DIRECTIONS »
1. In the passage on lasers in prepress printing, what are the process colors named for color printing?
2. Can you summarize the passage on lasers in prepress printing in two sentences?
3. Pick up the passage on lasers in prepress printing after its last sentence and keep writing.

PAGE »
+++

Printing benefits from new technologies

Ron Gibbs

Emerging prepress printing film and plate materials create new opportunities and challenges for lasers in prepress applications.

Since the early 1970s, lasers have played a vital role in the development of electronic prepress systems. Both typesetters and color separators evolved as digital systems because of the development of high-speed, high-quality laser output recorders, together with high-resolution, high-contrast film materials. These systems produced text--using 633-nm HeNe lasers--and halftone graphics images--using 488-nm air-cooled argon-ion lasers--on film or paper. After exposure, the films were manually assembled to form complete pages, and several pages were then combined, together with various print-control marks, to produce an imposed printing form.

For color printing, one form is needed for each of the process colors, which are usually black, cyan, magenta, and yellow. The form acts as an exposure mask for production--with UV floodlamps--of halftone color proofs and the final printing surface. Lithographic plates are produced using diazo or photopolymer chemistry, while gravure and flexographic cylinder production use photoresists and chemical etching (see Fig. 1). Prepress proofs are made with electrostatic toner chemistry that simulates the printing inks.

+++

DATA SUPPLIED »
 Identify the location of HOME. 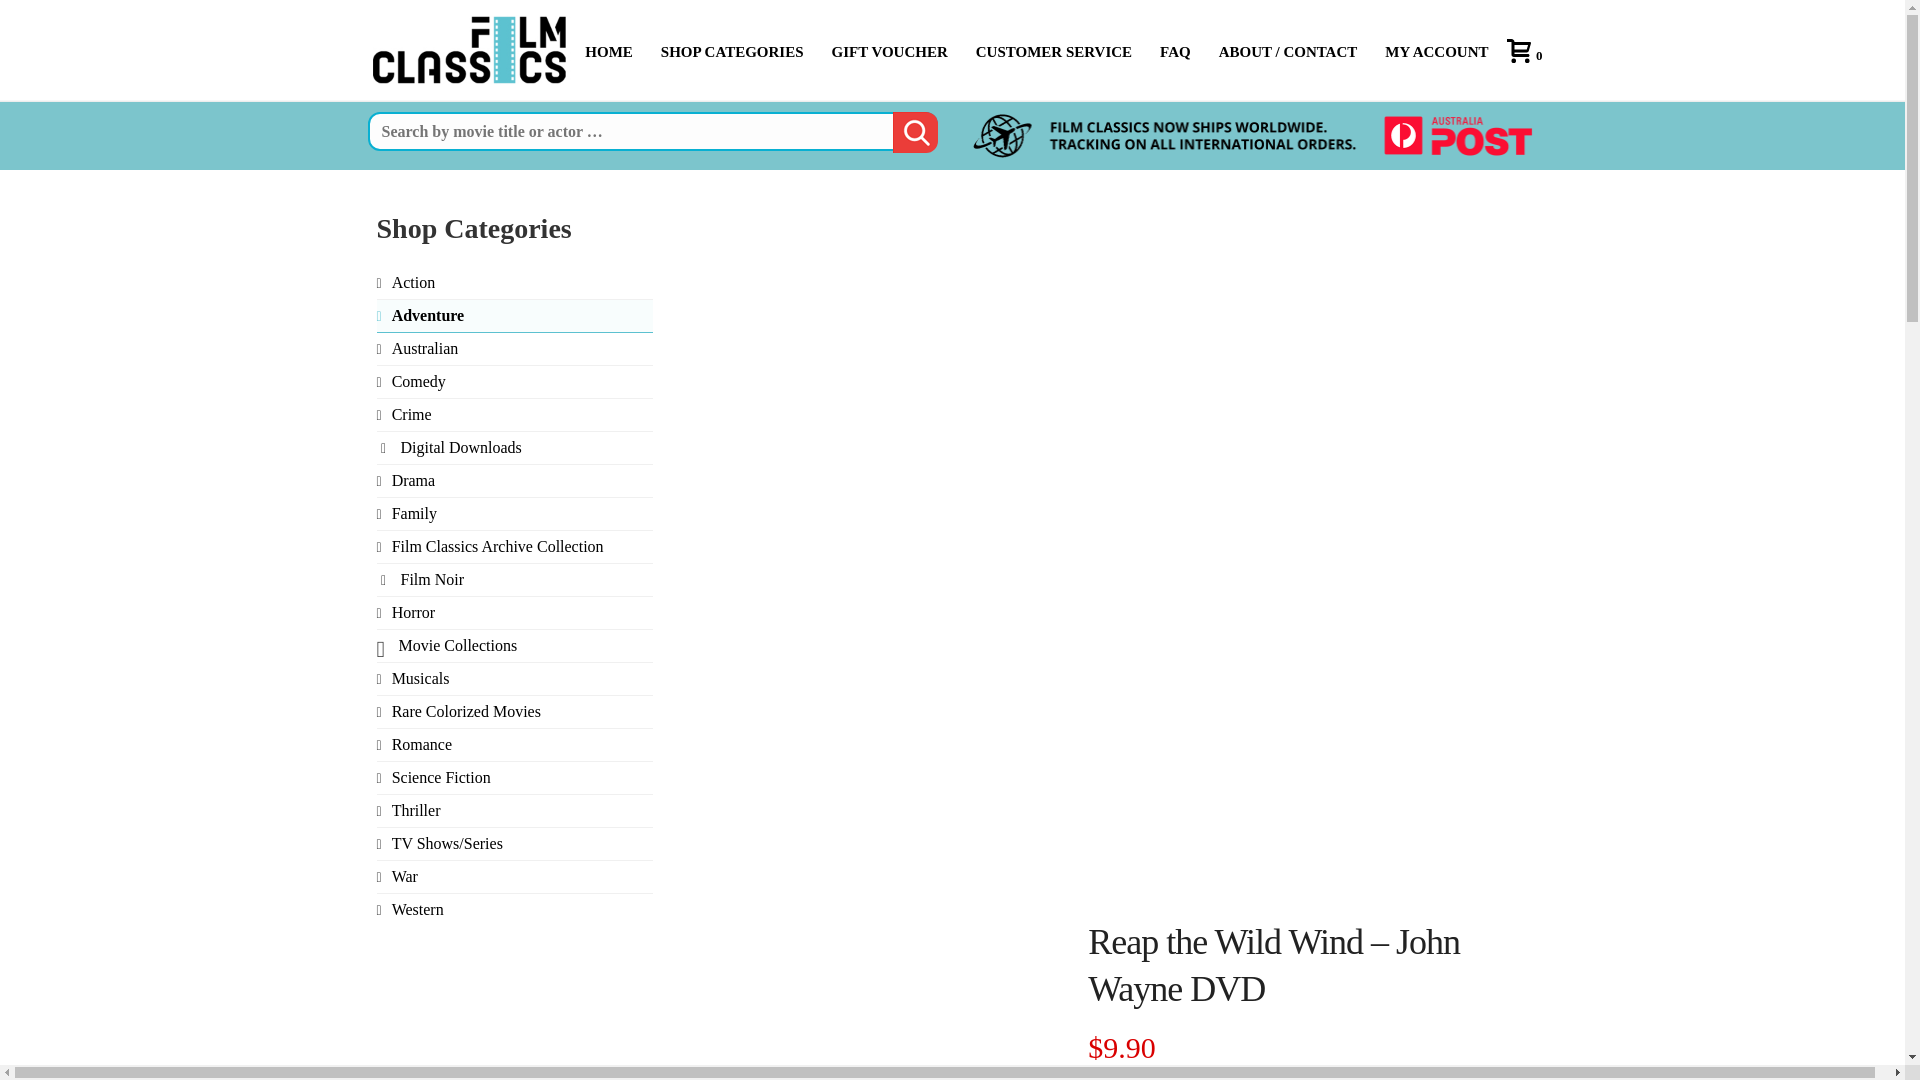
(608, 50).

+++

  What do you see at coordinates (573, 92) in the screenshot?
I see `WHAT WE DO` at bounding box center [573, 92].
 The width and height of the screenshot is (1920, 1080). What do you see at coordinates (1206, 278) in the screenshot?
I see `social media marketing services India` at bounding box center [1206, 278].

+++

THE RESULTS »
1. Black, cyan, magenta, and yellow.

2. Since the early 1970s, lasers have been vital to electronic prepress systems, with HeNe and argon-ion lasers producing text and halftone images on film or paper that was then assembled into imposed printing forms. For color printing, each process color needs its own form, which serves as an exposure mask for making halftone color proofs and the final lithographic, gravure, or flexographic printing surface.

3.
For many years these were the standard processes for platemaking; film generation, proofing, and platemaking were all developed to optimize these processes (see table on p. 78). A few prepress-system vendors dominated the market, each with proprietary hardware and software standards. For the laser industry, the market for air-cooled argon-ion lasers was sufficiently large and stable to drive significant advances in reliability and quality, and graphics arts films were optimized for 488 and 633 nm.

The past few years, however, have seen a computer revolution in prepress. As the power of desktop computers and desktop publishing software has grown to match that of the proprietary typesetting and page-makeup systems--but at a fraction of the cost--an industry standard for integration of text and graphics has emerged in the form of Adobe Systems` PostScript Level 2 page-description language. Furthermore, page assembly and even plate imposition can now be carried out on both Apple Macintosh and PC desktop computers.

Dedicated typesetters and film recorders for color separation output, meanwhile, have been replaced by imagesetters that output combined text and graphics. In fact, very-large-format imagesetters have been developed that allow output of complete imposed page collections.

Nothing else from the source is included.